● Item-finding records:
====================

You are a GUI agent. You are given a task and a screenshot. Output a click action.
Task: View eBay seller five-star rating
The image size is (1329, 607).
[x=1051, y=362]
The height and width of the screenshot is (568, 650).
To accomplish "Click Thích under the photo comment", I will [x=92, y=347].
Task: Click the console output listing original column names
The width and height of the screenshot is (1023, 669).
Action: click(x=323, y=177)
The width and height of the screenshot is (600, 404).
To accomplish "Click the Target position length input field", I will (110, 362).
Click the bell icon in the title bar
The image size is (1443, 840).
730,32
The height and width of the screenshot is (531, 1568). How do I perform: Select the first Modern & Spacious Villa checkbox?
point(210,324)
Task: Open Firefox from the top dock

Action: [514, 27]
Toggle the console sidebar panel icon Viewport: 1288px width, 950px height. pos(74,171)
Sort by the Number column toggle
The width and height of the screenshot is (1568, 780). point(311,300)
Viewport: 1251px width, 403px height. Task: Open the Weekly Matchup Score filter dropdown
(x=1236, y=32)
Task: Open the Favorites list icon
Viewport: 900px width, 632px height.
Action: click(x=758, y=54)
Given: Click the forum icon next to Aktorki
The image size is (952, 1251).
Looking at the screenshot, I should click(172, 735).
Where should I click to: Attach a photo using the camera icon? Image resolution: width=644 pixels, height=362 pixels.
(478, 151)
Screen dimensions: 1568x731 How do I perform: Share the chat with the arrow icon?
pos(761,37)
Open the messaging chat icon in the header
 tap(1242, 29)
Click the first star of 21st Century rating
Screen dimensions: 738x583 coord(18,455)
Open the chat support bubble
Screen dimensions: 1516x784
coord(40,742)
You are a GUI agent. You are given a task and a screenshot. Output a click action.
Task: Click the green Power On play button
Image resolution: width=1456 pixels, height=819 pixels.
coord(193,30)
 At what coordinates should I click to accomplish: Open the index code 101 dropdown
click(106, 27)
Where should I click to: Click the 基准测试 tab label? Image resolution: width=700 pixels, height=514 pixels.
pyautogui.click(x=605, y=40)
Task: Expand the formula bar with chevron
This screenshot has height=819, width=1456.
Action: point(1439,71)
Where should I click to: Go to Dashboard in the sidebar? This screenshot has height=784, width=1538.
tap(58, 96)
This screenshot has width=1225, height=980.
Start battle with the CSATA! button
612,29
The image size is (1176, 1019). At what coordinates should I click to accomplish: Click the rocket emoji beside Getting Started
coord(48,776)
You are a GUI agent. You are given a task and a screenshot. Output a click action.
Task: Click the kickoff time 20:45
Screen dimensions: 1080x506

====================

● Task objective:
Copy out the lines of the items word for word, from the line containing "Where should I click to: Go" up to and including the line containing "coord(48,776)".

● Task answer:
Where should I click to: Go to Dashboard in the sidebar? This screenshot has height=784, width=1538.
tap(58, 96)
This screenshot has width=1225, height=980.
Start battle with the CSATA! button
612,29
The image size is (1176, 1019). At what coordinates should I click to accomplish: Click the rocket emoji beside Getting Started
coord(48,776)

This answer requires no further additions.